Estimated Attack Value for Terrorist Aims

The attack actually performed in this experiment, by itself, has relatively low value. We study this attack because it represents a wider class of attacks --- attacks on buffer overflow vulnerabilities --- which may be of value to a terrorist organization.

When considering the value of this attack to a terrorist organization, several questions arise:

1. Feasibility: How feasible is this attack for a terrorist organization?
2. Scalability: To what extent do the results in this experiment generalize to more serious attacks?
3. Utility: How could the exploits based on these attacks be used to accomplish terrorist aims?

In the rest of this section, we address these questions in turn.

Feasibility

To construct the attacks we conducted, a basic background in computer science would be required. This includes an elementary understanding of assembly language programming, and familiarity with programming tools (such as compilers, debuggers, and scripts). An advanced undergraduate in computer science, or a bright self-taught programmer, would possess sufficient knowledge.

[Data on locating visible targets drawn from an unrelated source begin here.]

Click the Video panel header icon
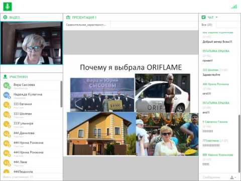pyautogui.click(x=5, y=17)
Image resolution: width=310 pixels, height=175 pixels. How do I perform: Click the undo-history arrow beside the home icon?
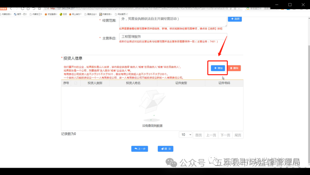click(x=34, y=9)
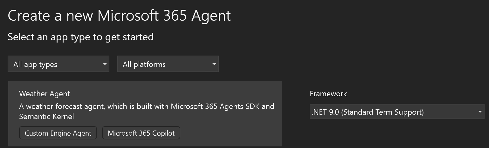
Task: Click the Microsoft 365 Agents SDK description line
Action: coord(147,106)
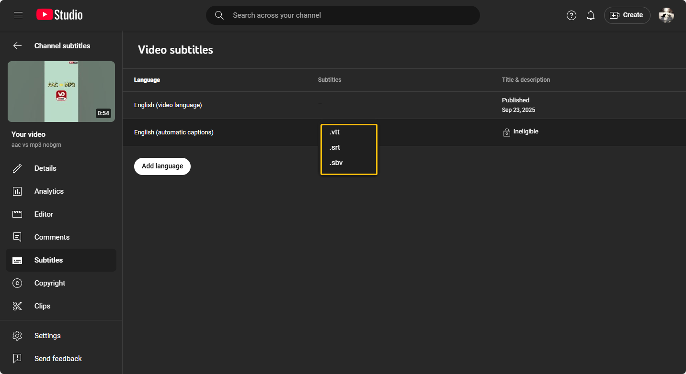Screen dimensions: 686x374
Task: Click the Ineligible lock icon
Action: [506, 132]
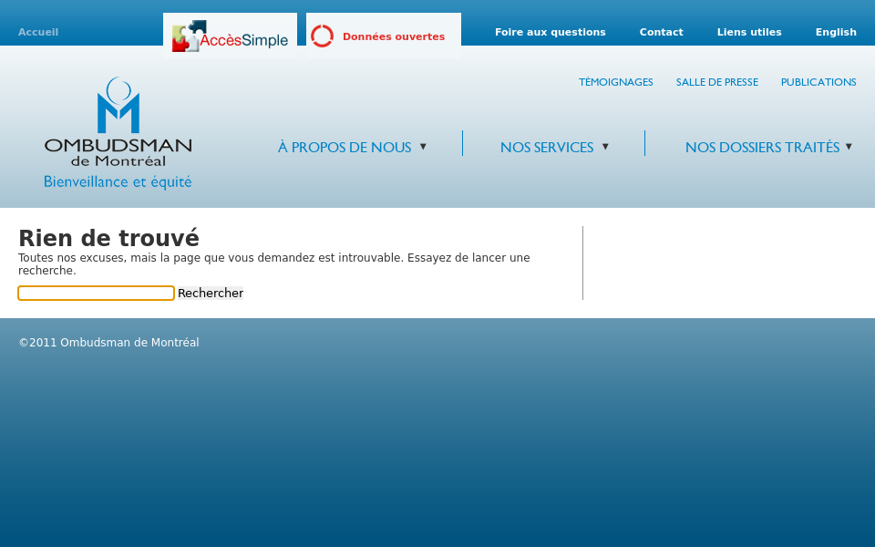
Task: Open the Témoignages page
Action: pyautogui.click(x=615, y=82)
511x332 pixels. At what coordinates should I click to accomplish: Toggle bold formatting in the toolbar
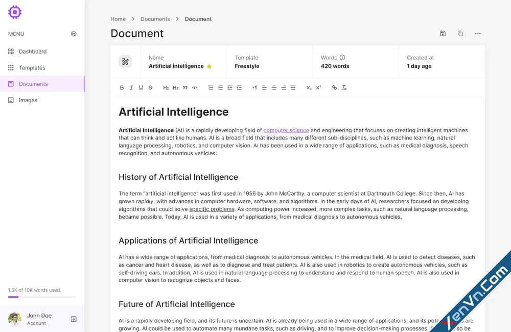coord(122,87)
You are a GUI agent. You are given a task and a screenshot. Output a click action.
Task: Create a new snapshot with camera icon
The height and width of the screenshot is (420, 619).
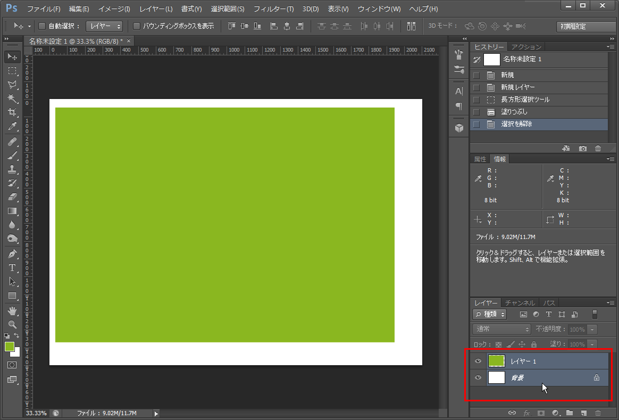(583, 149)
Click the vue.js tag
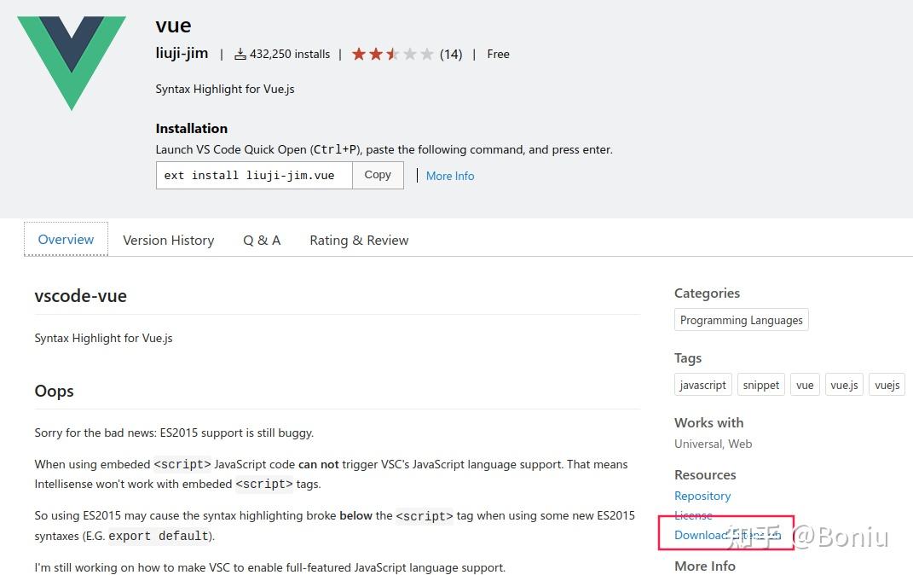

To execute a working exploit, all that's required is access to a computer and basic computer literacy skills, such as the ability to use a search engine and to download and install a program.

Resources sufficient for both of the above are available to many terrorist organizations. Walter Laqueur notes that contemporary terrorist organizations often successfully recruit middle-class, educated members. The best-funded organizations have even been known to fund "scholarships" for aspiring members to learn chemistry (to manufacture explosives) or other sciences; such organizations could easily fund scholarships in computer science. And, of course, computer literacy and access are widely diffused in wealthy First World nations, or even the emerging middle class of developing nations.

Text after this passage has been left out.